乳幼児を育てている保護者に育児の不安を相談出来たり、保護者同士、子どもの交流を促したりと、子育てしやすい環境づくりを行っています。

子育て世代応援利用券すくすくカードを発行し、一時保育サービス、ヘルパー派遣、スポーツクラブの利用、スタジオ撮影、その他様々なサービス優待を受けることが出来ます。

情報社会の基礎を教え、現代のインフラに対応していけるようにインターネットやコミュニケーション能力を養えるようにICT化や小人数学習を取り入れて、様々な教育に対応しています。

 

6-2. 練馬区

・子育てスタート応援券

1歳未満の乳児がいる家庭に発行し、ヘルパーや一時預かり利用券、助産師会のアドバイス、沐浴教室、乳房ケア、育児相談に利用できます。

練馬区では、学校の学期を2学期制にしていましたが、平成28年度より新たな3学期制にしています。

2学期制の良いところと、3学期制の良いところを合わせ、さらに小中学校の学期を統一することで学校生活のリズムをつけやすくしています。

 

6-3. 北区

・みんなでお祝い輝きバースデー ~子育て応援団事業~

満1歳の誕生日を迎える子どもを対象に児童館にお招きし、みんなでお誕生日会を開きます。

記念の手形や足形の作成、絵本の読み聞かせなど、30分ほどの誕生日会を開催します。

教育先進都市・北区にふさわしい学校教育を展開し、小中学校での「学力パワーアップ非常勤講師」の配置、小学校中学校の系統性を意識した、授業の推進、「理科大好きプロジェクト事業」「新聞大好きプロジェクト事業」の実施を行い。
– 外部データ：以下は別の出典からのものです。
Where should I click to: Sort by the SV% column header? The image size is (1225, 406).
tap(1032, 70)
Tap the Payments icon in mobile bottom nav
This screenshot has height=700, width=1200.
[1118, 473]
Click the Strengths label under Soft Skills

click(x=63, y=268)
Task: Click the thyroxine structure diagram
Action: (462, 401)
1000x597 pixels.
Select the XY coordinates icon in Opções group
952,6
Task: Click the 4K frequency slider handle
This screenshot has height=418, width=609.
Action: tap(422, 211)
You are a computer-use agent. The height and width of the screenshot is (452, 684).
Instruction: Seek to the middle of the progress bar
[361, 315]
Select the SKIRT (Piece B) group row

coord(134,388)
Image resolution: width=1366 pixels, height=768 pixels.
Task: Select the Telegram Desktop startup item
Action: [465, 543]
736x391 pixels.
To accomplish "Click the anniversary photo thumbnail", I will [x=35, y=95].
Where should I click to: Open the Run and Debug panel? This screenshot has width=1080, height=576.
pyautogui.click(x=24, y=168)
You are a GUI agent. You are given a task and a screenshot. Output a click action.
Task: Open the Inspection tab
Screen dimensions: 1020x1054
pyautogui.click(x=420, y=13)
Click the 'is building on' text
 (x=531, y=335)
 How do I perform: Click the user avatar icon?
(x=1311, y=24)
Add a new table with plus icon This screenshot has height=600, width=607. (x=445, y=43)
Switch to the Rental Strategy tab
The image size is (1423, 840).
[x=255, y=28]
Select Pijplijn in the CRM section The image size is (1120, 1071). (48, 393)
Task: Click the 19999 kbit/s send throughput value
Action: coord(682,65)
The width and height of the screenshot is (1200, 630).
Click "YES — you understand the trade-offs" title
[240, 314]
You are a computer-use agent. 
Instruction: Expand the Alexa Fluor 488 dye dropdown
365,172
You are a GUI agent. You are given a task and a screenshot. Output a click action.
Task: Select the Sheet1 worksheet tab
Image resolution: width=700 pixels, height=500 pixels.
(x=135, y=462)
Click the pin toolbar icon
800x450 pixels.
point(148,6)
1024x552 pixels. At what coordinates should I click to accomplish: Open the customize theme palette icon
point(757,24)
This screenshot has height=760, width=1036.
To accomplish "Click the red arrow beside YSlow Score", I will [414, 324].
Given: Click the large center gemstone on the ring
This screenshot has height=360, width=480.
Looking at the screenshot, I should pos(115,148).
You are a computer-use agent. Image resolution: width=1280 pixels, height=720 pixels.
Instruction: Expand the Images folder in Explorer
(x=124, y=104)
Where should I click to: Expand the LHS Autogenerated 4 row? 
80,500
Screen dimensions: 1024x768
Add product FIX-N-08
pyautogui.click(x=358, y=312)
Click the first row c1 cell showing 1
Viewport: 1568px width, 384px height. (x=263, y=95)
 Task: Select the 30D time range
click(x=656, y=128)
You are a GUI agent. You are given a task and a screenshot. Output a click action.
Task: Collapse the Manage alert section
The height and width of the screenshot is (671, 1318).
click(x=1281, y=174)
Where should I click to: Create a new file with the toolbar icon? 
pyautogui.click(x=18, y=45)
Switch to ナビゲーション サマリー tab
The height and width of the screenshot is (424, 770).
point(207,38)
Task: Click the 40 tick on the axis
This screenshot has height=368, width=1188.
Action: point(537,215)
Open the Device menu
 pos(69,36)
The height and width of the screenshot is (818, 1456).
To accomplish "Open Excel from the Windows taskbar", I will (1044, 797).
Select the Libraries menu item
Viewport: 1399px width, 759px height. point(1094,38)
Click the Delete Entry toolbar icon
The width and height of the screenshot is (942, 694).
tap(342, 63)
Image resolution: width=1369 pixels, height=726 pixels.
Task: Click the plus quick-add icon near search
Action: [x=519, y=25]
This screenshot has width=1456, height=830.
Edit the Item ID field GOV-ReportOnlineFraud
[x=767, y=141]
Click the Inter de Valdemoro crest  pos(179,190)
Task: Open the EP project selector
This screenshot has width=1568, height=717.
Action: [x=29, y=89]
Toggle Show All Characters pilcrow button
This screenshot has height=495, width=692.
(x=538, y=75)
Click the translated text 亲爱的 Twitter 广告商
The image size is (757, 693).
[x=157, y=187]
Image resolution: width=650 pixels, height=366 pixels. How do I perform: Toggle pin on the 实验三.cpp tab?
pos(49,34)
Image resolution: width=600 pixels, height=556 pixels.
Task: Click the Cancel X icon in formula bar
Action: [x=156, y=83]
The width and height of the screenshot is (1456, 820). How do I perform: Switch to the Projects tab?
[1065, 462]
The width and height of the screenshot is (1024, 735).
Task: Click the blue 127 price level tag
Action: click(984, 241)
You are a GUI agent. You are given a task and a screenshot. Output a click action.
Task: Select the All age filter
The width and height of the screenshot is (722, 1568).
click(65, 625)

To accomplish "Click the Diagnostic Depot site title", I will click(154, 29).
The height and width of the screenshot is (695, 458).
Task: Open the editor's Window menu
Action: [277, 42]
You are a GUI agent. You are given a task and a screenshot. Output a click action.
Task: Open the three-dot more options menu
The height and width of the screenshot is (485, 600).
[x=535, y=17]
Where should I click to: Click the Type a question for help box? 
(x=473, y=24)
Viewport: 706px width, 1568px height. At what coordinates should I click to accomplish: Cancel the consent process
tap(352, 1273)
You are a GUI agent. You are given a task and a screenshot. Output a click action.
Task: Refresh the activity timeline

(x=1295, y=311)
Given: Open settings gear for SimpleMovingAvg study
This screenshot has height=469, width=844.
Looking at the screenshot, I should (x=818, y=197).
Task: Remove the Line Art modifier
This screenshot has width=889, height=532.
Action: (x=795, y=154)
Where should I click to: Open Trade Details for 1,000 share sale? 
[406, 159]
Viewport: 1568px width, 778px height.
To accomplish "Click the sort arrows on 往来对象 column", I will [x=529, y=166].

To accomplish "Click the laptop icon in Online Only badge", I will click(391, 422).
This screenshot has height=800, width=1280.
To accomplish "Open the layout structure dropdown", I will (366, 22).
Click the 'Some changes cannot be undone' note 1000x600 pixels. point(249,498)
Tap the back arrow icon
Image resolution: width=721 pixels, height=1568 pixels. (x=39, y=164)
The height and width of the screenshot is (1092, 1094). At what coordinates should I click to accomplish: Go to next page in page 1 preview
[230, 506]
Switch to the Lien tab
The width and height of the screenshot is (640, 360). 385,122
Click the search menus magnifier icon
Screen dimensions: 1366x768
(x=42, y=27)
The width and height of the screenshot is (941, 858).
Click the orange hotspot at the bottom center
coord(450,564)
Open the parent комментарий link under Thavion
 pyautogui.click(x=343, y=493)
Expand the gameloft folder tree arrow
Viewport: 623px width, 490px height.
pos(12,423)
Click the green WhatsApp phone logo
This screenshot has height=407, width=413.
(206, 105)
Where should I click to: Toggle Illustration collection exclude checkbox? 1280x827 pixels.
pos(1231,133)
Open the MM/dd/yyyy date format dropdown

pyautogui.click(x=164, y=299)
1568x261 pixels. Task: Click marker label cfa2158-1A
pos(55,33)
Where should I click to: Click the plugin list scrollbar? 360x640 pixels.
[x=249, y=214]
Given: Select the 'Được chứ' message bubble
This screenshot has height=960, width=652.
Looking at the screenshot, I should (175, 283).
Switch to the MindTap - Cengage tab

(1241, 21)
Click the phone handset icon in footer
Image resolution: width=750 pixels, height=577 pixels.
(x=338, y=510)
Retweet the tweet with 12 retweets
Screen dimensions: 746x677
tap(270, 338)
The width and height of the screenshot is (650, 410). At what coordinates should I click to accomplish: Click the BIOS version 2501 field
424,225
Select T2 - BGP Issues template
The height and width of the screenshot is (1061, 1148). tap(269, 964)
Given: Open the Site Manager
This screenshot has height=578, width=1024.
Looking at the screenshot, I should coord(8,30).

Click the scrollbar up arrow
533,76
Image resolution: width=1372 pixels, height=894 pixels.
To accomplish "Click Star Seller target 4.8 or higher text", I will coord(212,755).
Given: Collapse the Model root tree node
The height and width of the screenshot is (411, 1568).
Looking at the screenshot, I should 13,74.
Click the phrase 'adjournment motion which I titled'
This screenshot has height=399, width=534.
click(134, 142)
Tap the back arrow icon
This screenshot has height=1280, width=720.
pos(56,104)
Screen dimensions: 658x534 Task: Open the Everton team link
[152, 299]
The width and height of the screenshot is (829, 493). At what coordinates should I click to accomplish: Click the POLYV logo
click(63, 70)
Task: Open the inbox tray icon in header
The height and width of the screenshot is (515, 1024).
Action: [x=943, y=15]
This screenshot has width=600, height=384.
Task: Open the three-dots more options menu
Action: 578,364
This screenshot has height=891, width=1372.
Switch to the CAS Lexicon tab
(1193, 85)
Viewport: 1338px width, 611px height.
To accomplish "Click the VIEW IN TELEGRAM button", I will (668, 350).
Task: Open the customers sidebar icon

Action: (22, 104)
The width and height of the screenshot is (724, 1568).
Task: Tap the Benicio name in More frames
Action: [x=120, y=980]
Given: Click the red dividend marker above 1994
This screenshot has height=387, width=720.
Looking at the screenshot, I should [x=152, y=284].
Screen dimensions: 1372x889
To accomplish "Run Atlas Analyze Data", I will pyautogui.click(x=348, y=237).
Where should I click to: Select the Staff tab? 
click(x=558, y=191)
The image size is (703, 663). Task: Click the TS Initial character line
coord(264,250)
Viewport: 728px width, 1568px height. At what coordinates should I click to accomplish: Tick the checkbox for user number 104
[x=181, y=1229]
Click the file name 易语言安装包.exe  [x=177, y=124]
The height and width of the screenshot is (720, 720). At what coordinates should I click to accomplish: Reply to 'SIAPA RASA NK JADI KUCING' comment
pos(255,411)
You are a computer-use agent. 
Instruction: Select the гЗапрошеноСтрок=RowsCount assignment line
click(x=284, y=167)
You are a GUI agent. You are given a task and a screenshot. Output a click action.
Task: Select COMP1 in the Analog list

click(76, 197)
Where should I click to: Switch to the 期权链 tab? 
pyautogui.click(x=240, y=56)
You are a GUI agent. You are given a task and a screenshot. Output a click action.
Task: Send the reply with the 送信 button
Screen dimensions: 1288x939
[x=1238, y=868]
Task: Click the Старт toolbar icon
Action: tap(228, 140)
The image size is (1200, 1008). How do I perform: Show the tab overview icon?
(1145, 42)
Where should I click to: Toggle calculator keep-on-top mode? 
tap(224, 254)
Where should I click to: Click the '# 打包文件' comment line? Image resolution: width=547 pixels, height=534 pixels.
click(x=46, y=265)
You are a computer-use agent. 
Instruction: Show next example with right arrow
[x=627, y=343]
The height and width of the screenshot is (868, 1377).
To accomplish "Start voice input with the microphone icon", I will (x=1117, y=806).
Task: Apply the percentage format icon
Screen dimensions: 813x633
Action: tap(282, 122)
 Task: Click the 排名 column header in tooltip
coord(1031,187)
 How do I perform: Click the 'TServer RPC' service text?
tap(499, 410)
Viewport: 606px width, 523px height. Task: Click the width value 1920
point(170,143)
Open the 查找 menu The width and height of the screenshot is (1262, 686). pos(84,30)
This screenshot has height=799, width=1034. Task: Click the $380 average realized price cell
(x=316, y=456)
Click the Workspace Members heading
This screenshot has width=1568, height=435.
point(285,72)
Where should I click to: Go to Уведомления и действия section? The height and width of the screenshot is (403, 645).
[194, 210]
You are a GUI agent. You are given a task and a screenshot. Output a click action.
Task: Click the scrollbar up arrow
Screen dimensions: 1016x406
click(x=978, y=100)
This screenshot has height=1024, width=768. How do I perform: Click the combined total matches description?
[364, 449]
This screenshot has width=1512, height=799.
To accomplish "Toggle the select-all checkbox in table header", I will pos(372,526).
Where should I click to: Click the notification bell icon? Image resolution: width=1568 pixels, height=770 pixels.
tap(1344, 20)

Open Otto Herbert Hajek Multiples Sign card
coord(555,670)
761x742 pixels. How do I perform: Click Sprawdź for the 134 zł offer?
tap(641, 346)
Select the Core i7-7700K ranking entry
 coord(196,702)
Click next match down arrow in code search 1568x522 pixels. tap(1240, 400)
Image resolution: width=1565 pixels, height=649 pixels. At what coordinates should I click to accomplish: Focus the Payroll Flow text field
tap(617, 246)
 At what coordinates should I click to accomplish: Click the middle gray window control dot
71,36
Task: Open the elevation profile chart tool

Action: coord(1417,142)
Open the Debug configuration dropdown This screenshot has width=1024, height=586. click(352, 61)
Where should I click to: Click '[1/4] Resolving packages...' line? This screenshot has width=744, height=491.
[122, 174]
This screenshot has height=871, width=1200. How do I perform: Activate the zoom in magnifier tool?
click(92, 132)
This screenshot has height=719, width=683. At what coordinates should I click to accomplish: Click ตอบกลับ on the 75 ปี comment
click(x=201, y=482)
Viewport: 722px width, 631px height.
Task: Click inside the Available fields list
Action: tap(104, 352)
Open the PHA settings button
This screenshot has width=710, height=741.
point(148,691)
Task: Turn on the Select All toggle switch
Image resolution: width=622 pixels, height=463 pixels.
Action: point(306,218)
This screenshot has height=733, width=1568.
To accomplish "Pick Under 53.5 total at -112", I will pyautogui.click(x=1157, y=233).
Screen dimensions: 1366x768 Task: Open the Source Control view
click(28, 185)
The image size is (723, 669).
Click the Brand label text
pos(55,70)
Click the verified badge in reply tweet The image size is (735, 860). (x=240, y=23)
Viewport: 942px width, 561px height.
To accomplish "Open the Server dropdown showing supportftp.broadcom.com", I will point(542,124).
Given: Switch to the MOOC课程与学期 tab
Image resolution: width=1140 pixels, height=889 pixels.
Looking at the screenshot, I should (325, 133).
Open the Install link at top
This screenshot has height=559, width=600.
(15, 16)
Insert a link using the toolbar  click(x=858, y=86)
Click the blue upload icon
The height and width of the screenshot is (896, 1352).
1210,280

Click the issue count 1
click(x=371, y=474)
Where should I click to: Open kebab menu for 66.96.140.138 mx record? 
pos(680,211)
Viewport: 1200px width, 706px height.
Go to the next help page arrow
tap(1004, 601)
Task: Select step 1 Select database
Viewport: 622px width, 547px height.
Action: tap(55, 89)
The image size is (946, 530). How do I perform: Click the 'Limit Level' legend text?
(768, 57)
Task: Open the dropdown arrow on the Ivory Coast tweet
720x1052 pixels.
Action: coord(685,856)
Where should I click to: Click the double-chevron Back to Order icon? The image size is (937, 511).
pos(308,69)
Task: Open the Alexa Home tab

思考力、判断力、表現力等の問題解決力の育成を図っています。

6-4. 中野区

・外国人学校児童・生徒保護者補助金

外国人学校に通っている児童・生徒の保護者で外国籍の方に補助金を負担しています。

児童1人につき月額8000円の補助金です。

中野区立の小・中学校で連携した教育を取り入れています。

学力・体力の向上・心の教育を中心にして、中学校1校に対し小学校2~3校がグループになって連携しています。

オープンキャンパスとして、中学校の授業や部活動への見学、体験会を年に3回実施しています。

 

6-5. 豊島区

・子ども家庭センターを結ぶフットワークバス

豊島区内の東部子どもセンターと西部子どもセンターと周辺駅を結んで運航するフットワークバス。

前日の午後5時までに予約すればセンターを利用する場合に無料で出来ます。

子どもの未来を応援する対策、現在の家庭事情に合わせたニーズに応えて、学童クラブの利用を19時まで延長しています。

放課後子ども教室のプログラムの充実、居場所づくりを進めています。

 

6-6. 杉並区

・杉並子育て応援券

就学前のお子さまがいる家庭に一時保育や有料の子育て支援サービスに利用できるチケットの配布をしています。

子育て家庭が地域の人々と関わりながら子育てしやすい環境を整備しています。

杉並区は独自の教育ビジョン「ともに学び友人支え共に創る杉並教育」を掲げより質の高い学校づくりや小学校の統合や学校校舎の老朽化による改築を行い、複合施設への建設へと動いています。

 

7. 東京23区の子育て支援情報まとめ

各区が独自に行う制度や特色のある子育て支援制度や学校教育制度があります。

子育て育児サポートに共通することでは、子育てママ同士のつながりをつくることで、少しでも子育てに不安を和らげ、子育てしやすい環境を心がけています。

また教育面では国際的に活躍できる教育を推進しています。

どの区も開かれた学校として、地域と保護者にとって身近な学校を目指しています。